Battlefield Injuries and Medicine

Battlefield medicine evolved considerably between World War I and World War II. In the former, approximately 4 out of every 100 wounded men could expect to survive; in the latter, the rate improved to 50 out of 100.

Survival depended on a variety of factors: the type, severity, and location of the wound; the proximity of medical care (soldiers in the jungles of the Pacific typically fared worse than those in metropolitan Europe); and the availability of new “miracle drugs” such as penicillin. In general, however, a soldier who received treatment within an hour of being seriously wounded had a 90 percent chance of recovery. After eight hours, his chances slipped to 25 percent. Those most at risk were forces involved in amphibious landings, which were particularly hazardous. The beachhead casualty rate was often as high as 25 percent, and the rapid evacuation of men wounded during a beach landing was usually made doubly difficult by enemy fire and successive waves of incoming forces.

Figure 13-4 A medic treats a wounded American soldier in France, 1944.

Photo courtesy of the National Archives (208-YE-22)

During World War I, most soldiers were wounded by enemy bullets and chemical agents such as mustard gas. During World War II, artillery and bombs inflicted the most injuries — and the most severe. Head wounds and traumatic amputations were common, and medics strove to get the wounded into surgery within six hours, when the survival rate was highest (in the European theater, nearly 21 out of 100 who were wounded received treatment during this golden period).

The practice of triage increased the survival rate by sorting the wounded according to degree of injury, with the most severely wounded receiving treatment first. Men who were mortally wounded and likely to die were given drugs to ease their pain and were attended to only after those more likely to survive were seen.

A number of new drugs and medical techniques developed in the years between the world wars dramatically improved the survival rate among the sick and injured. For example, combat medics (and even men in the field) carried packets of sulfanilamide and sulfathiazole to coat wounds as a first line of defense against infection. Antibiotics such as streptomycin and penicillin also helped save the lives of countless soldiers.

Combat wasn't the only thing to fell soldiers during World War II; environment-related illnesses were also a common hazard. In the Pacific, for example, mosquito-borne malaria was a serious threat. To reduce the chances of infection, areas surrounding permanent bases were treated with insecticides such as DDT, and servicemen were routinely dosed with a quinine substitute known as atabrine. (Quinine itself was in short supply because many tropical countries that produced the raw materials for its manufacture had fallen to the Japanese.)

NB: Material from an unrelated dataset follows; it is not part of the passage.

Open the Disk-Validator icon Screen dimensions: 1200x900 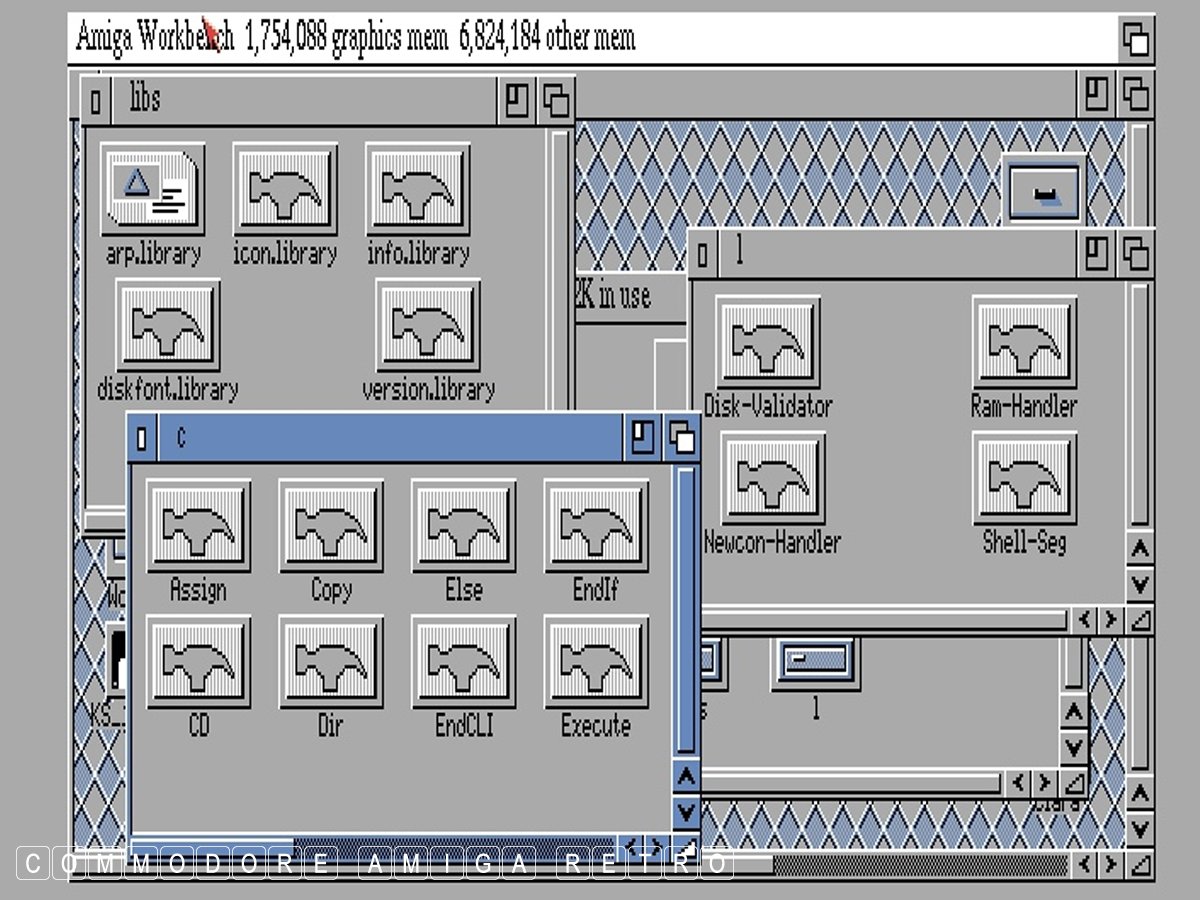coord(768,343)
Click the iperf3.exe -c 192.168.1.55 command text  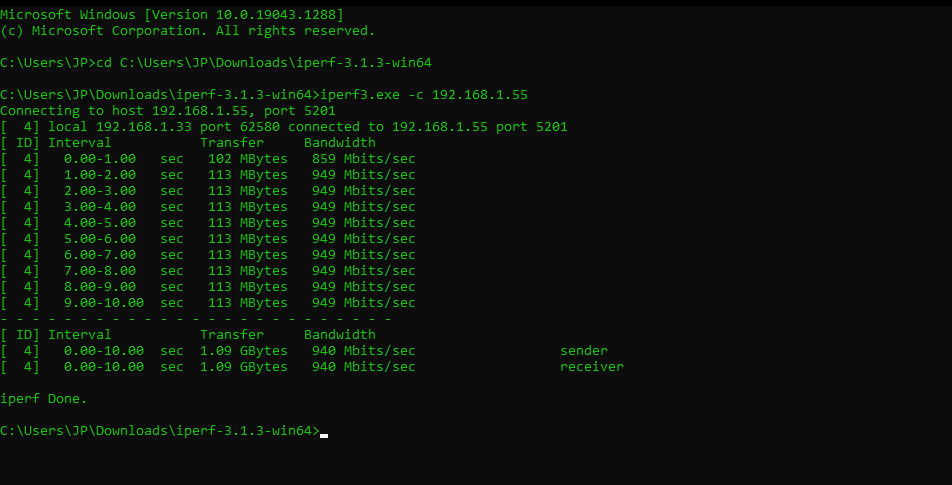[x=424, y=95]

American servicemen were also inoculated for a wide variety of diseases before being shipped overseas. The most common vaccinations were for smallpox, typhoid, and tetanus, though soldiers assigned to tropical or extremely rural areas were also vaccinated for cholera, typhus, yellow fever, and, in some cases, bubonic plague.

Lastly, American military personnel also received numerous lectures — and viewed several graphic documentaries — about the risks of contracting a venereal disease such as gonorrhea or syphilis. “Fraternization” was strongly discouraged, but a great many men still became infected. Treatment usually consisted of a regimen of strong antibiotics.